◆ **RECORDS FOR THE TASK**:

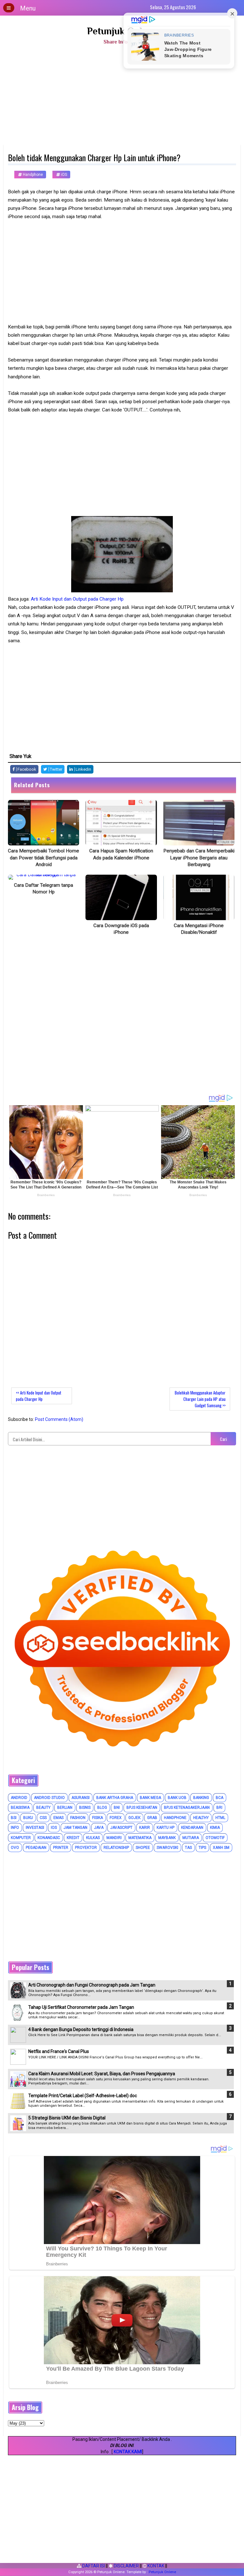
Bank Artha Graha (114, 1797)
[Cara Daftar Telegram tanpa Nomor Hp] (43, 877)
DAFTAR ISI (93, 2565)
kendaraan (192, 1827)
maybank (167, 1838)
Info (15, 1827)
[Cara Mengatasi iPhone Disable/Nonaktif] (198, 897)
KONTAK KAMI (128, 2451)
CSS (43, 1817)
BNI (117, 1807)
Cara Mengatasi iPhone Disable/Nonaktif (199, 929)
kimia (215, 1827)
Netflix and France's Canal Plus (58, 2051)
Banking (201, 1797)
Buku (28, 1817)
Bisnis (85, 1807)
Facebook (26, 769)
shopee (143, 1847)
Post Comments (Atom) (59, 1419)
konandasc (48, 1838)
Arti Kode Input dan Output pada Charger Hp (77, 599)
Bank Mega (150, 1797)
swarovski (167, 1847)
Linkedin (83, 769)
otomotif (215, 1838)
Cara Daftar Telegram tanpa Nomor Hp (43, 888)
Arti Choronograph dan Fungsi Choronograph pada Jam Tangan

◆ **TASK TO COMPLETE**:
For each line in the records that holds "Arti", show that line as it stands.

◆ **FINISHED EXERCISE**:
Arti Kode Input dan Output pada Charger Hp (77, 599)
Arti Choronograph dan Fungsi Choronograph pada Jam Tangan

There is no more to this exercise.